A Implacabilidade de Chronos


Chronos, dono de tudo. Transformador do Céu e da Terra. Corre neutro e vetorialmente implacável, longe de qualquer controle racional.
Tudo o que você aprende, seus caminhos e experiências, todas suas paixões e as pessoas que aprendeu a amar: tudo que tange o vetor do tempo, o pertence.

Somente a essência parece permanecer,  quando todo o resto, preso na existência, parece estar fadado a perecer. 

Memórias são as máculas da passagem do tempo, como o tecido branco que se amarela ou as nódoas de fruta ou tinta ou café que se recusam a deixar a malha mesmo depois de muitas lavagens. São com registro-cópia do doloroso contrato que fazemos, inconscientes, mesmo antes de nascermos, com Chronos: o contrato do perecível, do efêmero e do breve; da perda.


 Lá na memória, onde pode morar tanto a ternura quanto o arrependimento, temos a certeza de que tudo pertence ao tempo. 

Em nosso perecível invólucro de carne, prendemos nossa essência imortal.
Chronos passará e apodrecerá sua carne, a essência sobreviverá. Manchada de lembranças de toda forma e cor, será blindada contra a ação do tempo, e selada junto ás almas de quem compartilhar dessas manchas.

Tudo que o tempo dá, o tempo tira. O tempo pode trazer de volta, ou cessar permanentemente. O tempo, vetorial, faz-se rei indo e mostrando a vida em ciclos, talvez, como uma faísca de esperança, um afago misericordioso. Ciclos da vida, de mudanças, transformações. Como o dia entra no amanhecer e a 
lagarta se metamorfoseia em borboleta, o migrar dos pássaros, o murchar das rosas. Todo fim é um rito de passagem e transformação.  Por isso, nem toda perda é ruim. Perdas são importantes, principalmente quanto mais se importa. Nos ensina a ser humildes, despidos de soberba e ganância, vulneráveis, saindo da casca como um animal trocando de pele. Perder aquilo que.......nunca, nunca nos pertenceu. Seria então realmente tirar algo do inteiro?

Pronomes possessivos: Diga-me agora tudo o que te pertence. Comece pelos bens materiais: eles serão os primeiros á sofrerem a ação do tempo. Inclua seu invólucro de carne, seu corpo físico, que apodrece tão rápido quanto for ruim seu trato para com o mesmo.
Diga-me o que possui, que não podes tocar: sua personalidade, opinião, preferências, conhecimento, experiências, sensações, sentimentos, sinestesias e sínteses: tudo pertenceu àquele momento fixo no vetor do tempo, impossível trazer de volta. Acene para eles como se assistisse à  uma pedra que se afunda no rio da memória, os segundos vividos não podem ser tragos de volta, desaparecem como bolhas de sabão que vão flutuando até estourar. O brilho perolado e o arco-íris capturado, dura pouco mais de alguns segundos. É uma lição sobre a efemeridade: "o eterno é breve". 

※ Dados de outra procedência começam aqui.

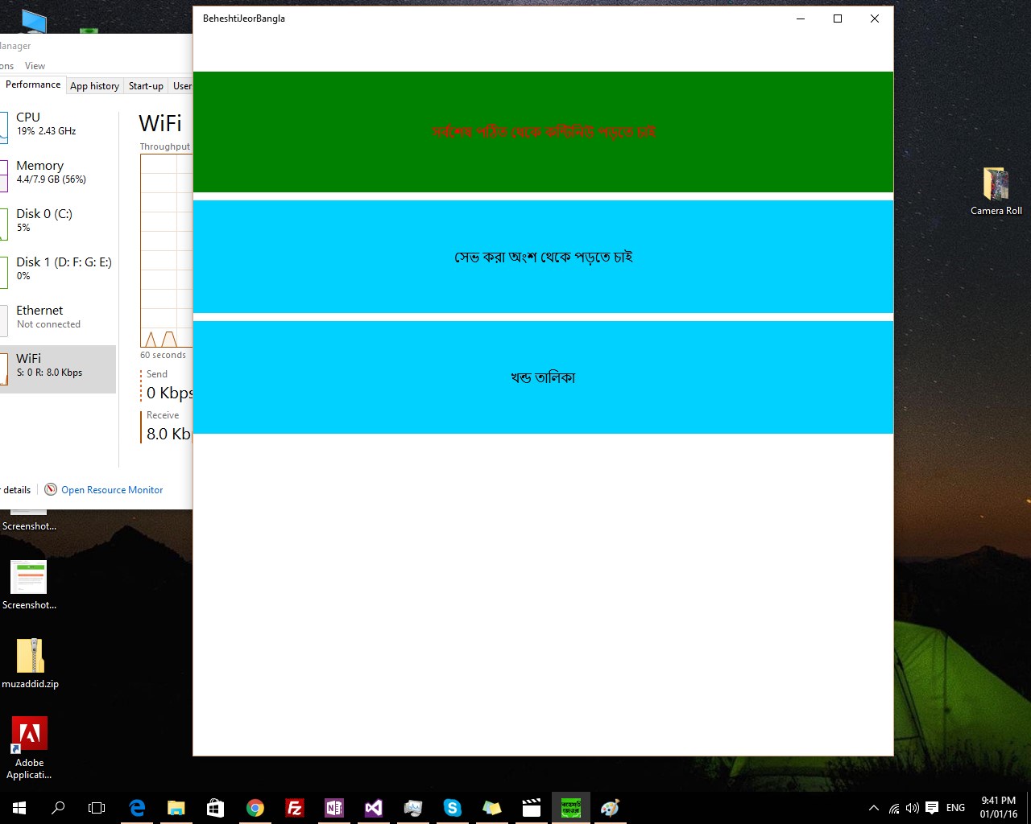
Task: Click the Open Resource Monitor link
Action: click(112, 490)
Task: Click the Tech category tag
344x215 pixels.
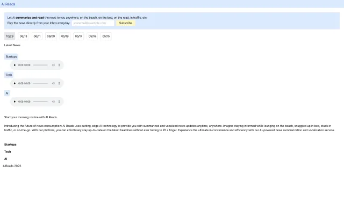Action: click(x=9, y=75)
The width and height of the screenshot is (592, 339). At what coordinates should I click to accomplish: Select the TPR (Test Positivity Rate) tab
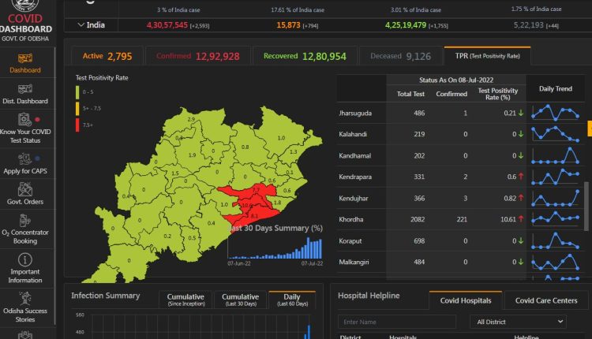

Aqueles segundos, momentos que jamais voltarão, mas que nos deixam nostálgicos pois, como fotografias instantâneas, ficam armazenadas - uma cópia-fantasma, intangível - nas nossas mentes, que com o tempo podem moldar ou enfeitar ou enfeiar essas fotografias conforme lhe convier. 
A marca da efemeridade, assinatura do chicote de Chronos, sempre presente.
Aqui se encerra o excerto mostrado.